How to Cook the Chicken So It Stays Juicy and Well-Seasoned
Marinating the Chicken
Mix the olive oil, lemon juice, garlic, oregano, parsley, salt, and pepper until it looks emulsified, then coat the chicken well. Thirty minutes is enough for good flavor here, and longer than a few hours can start to make the outside a little soft because of the lemon. If your chicken is thick in the middle, slice it horizontally or pound it first so the marinade and heat can work evenly.
Cooking Over Medium-High Heat
Grill or sear the chicken until the surface picks up color and the center reaches 165°F. The pan should be hot enough to sizzle the second the chicken goes in, but not so hot that the garlic in the marinade burns before the meat cooks through. If the pieces stick at first, let them sit another minute; they’ll release once a crust forms.
Resting Before Slicing
Let the chicken rest for 5 minutes before you cut it. That short pause keeps the juices in the meat instead of spilling onto the cutting board. Slice across the grain for the cleanest bite, especially if you used larger breasts.
Make It Dairy-Free
Swap the feta for avocado or extra olives, and use a dairy-free Greek-style yogurt for the tzatziki if you can find one with some body. The bowl loses a little of the salty creaminess from feta, so a squeeze of lemon and an extra pinch of salt help bring it back into balance.
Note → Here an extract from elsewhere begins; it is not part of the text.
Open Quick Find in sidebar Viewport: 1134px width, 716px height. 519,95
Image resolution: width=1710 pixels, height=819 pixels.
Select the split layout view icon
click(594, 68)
Turn It Into a Low-Carb Bowl
Replace the rice with chopped romaine, cauliflower rice, or a mix of both. Cauliflower rice gives you the closest texture to a grain base, while romaine keeps everything crisp and turns it into more of a chopped salad bowl.
Use Thighs Instead of Breasts
Chicken thighs work well if you want richer flavor and a little more forgiveness on the stove. They need a couple more minutes to cook through, but they stay juicy even if you take them slightly past the ideal temperature.
Storage and Reheating
- Refrigerator: Store the chicken, rice, vegetables, and sauce separately for up to 4 days. The cucumbers and tomatoes will soften a bit, but the bowl still tastes fresh if you keep the tzatziki separate.
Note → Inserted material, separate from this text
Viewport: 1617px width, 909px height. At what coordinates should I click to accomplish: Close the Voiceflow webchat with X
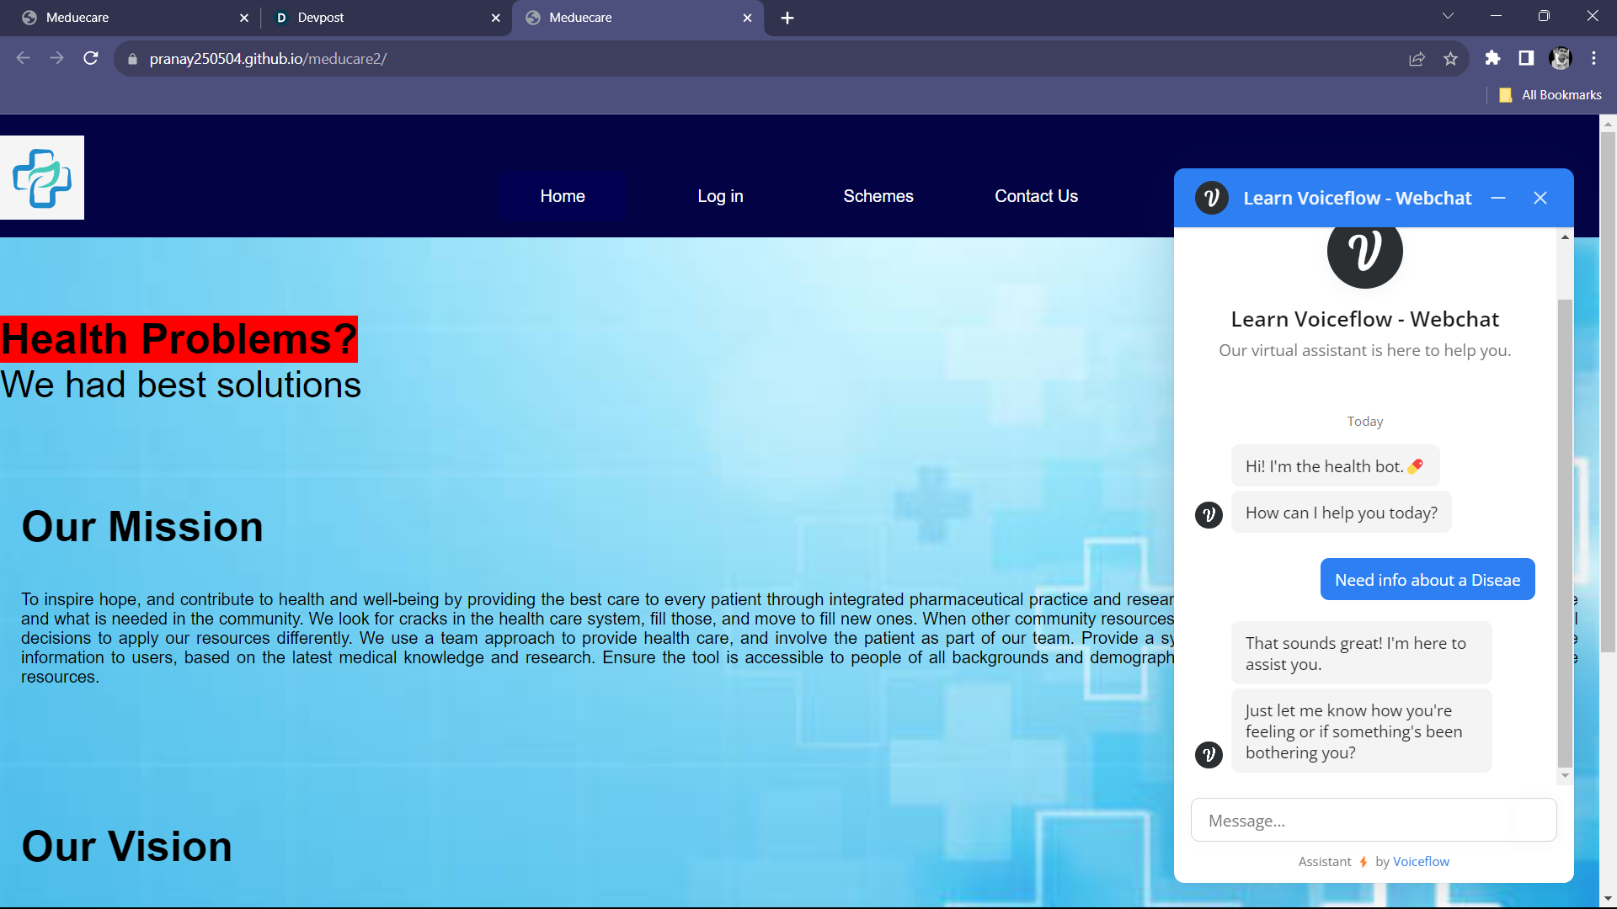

- Freezer: Freeze the cooked chicken and rice, but don’t freeze the fresh vegetables or tzatziki. The dairy sauce and watery vegetables don’t thaw well and turn grainy or limp.
- Reheating: Warm the chicken and rice gently in the microwave or a skillet with a splash of water. Add the cold vegetables and sauce after reheating so the bowl keeps its contrast instead of turning warm and soggy.

Greek Chicken Bowls
Ingredients
Equipment
Method
- In a bowl, combine olive oil, lemon juice, garlic, oregano, parsley, salt, and black pepper.
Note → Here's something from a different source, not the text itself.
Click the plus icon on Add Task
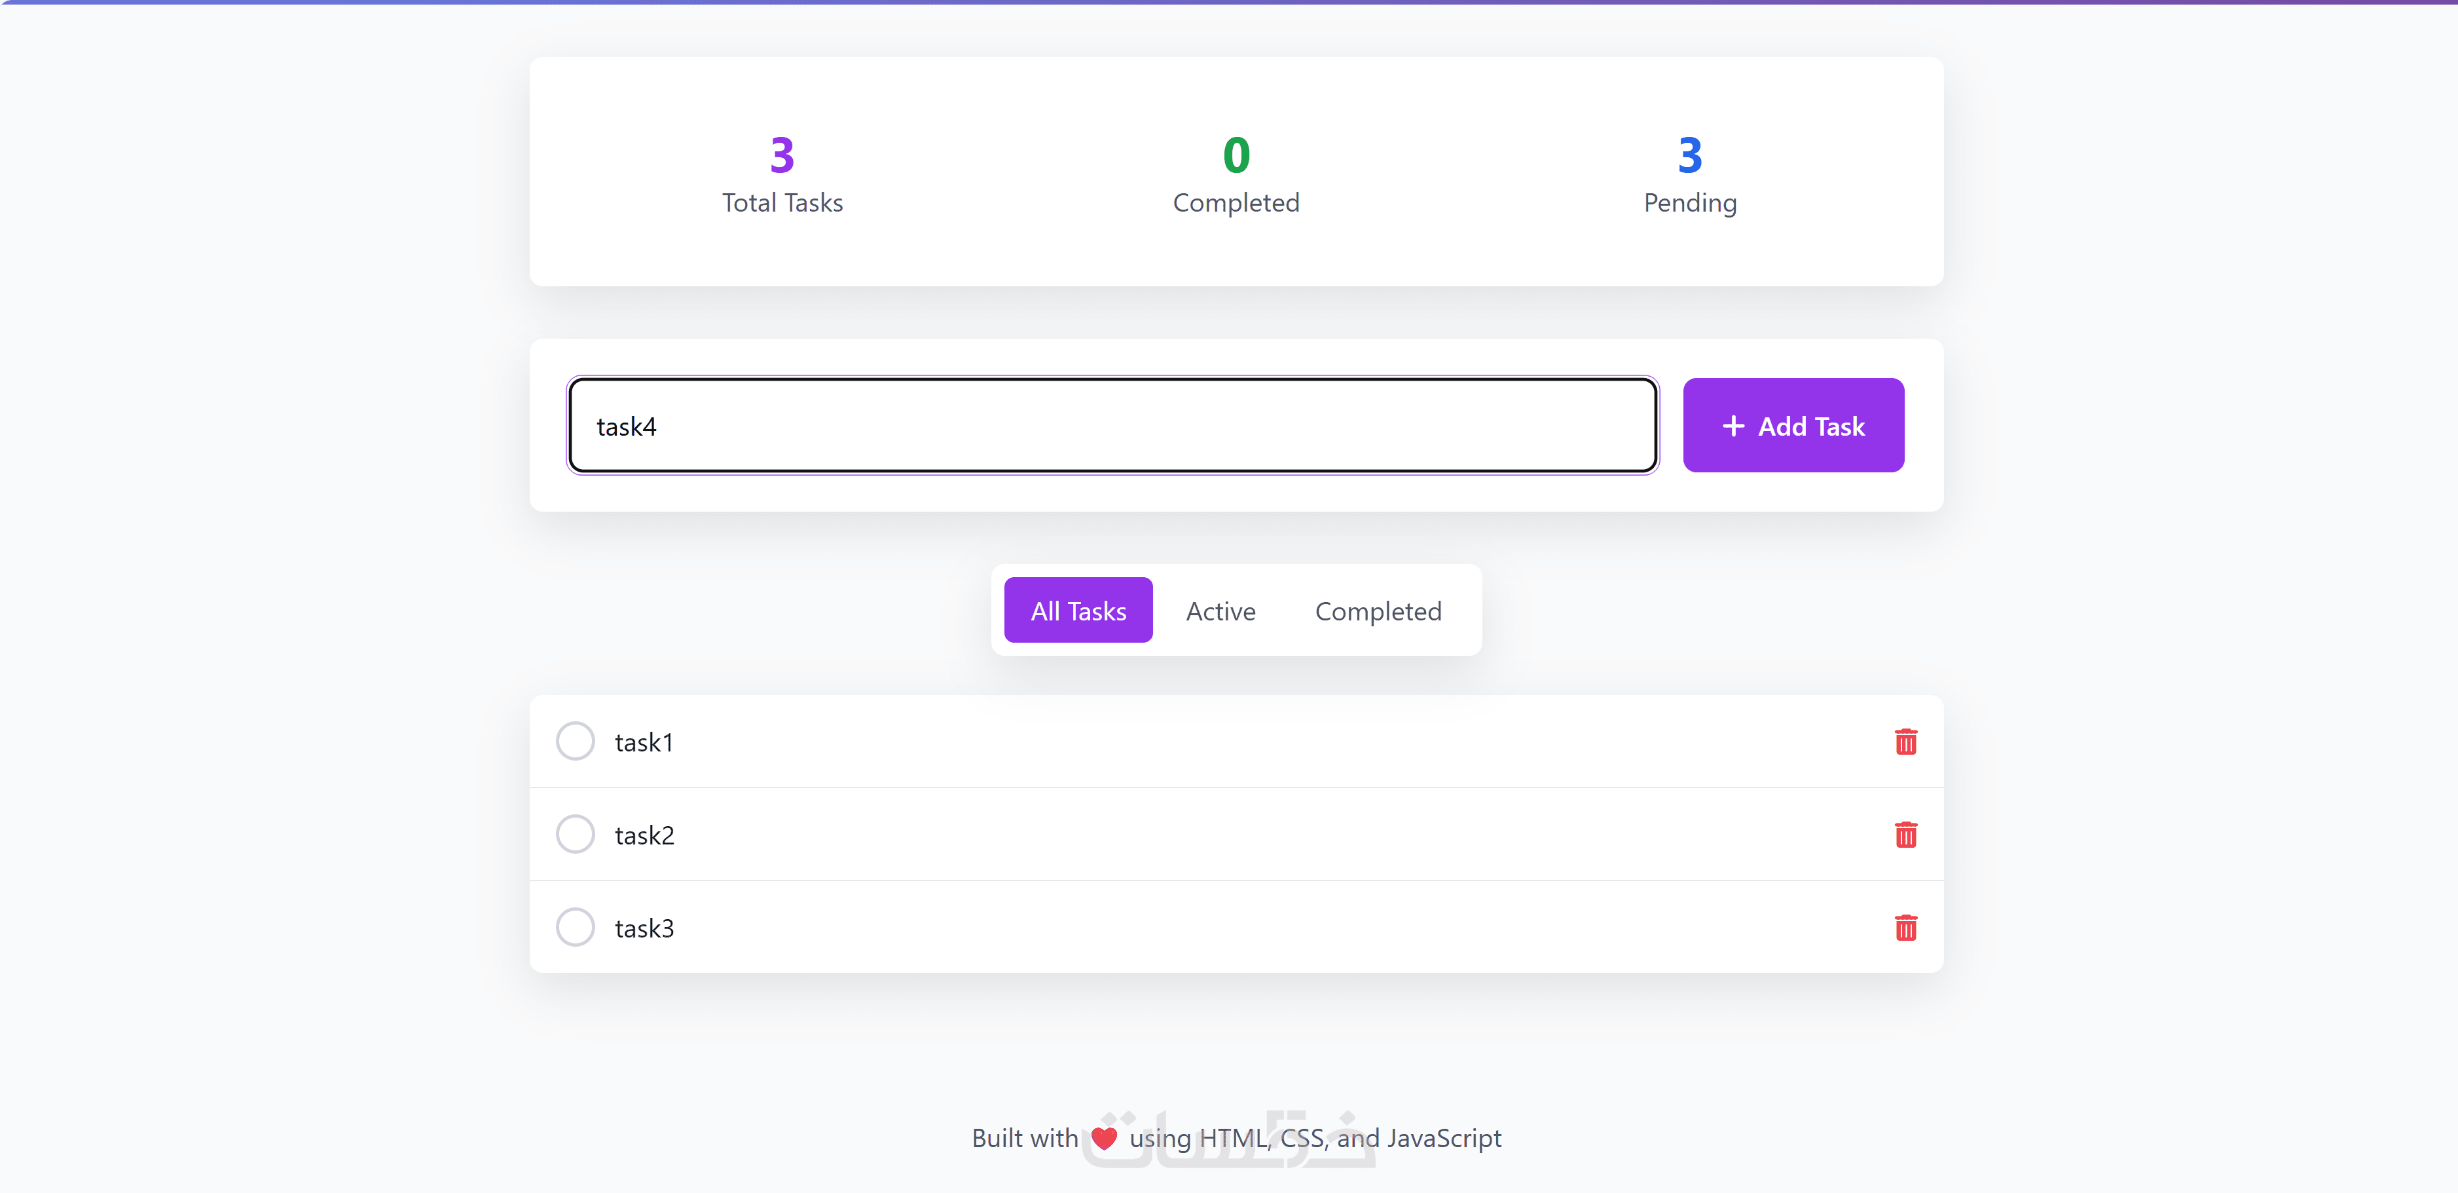This screenshot has width=2458, height=1193. pyautogui.click(x=1733, y=426)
- Add chicken and marinate for at least 30 minutes.
- Heat a cast iron skillet over medium-high heat, then grill or pan-sear chicken for 5–6 minutes per side until fully cooked.
- Allow chicken to rest for 5 minutes, then slice.
- In a small bowl, combine Greek yogurt, grated squeezed-dry cucumber, lemon juice, garlic, fresh dill, salt, and black pepper, then mix well.
- Divide cooked rice among serving bowls.
- Arrange cherry tomatoes, cucumber, red onion, feta cheese, and kalamata olives around the rice.
- Top with sliced chicken.
- Drizzle with tzatziki sauce and garnish with parsley, then serve.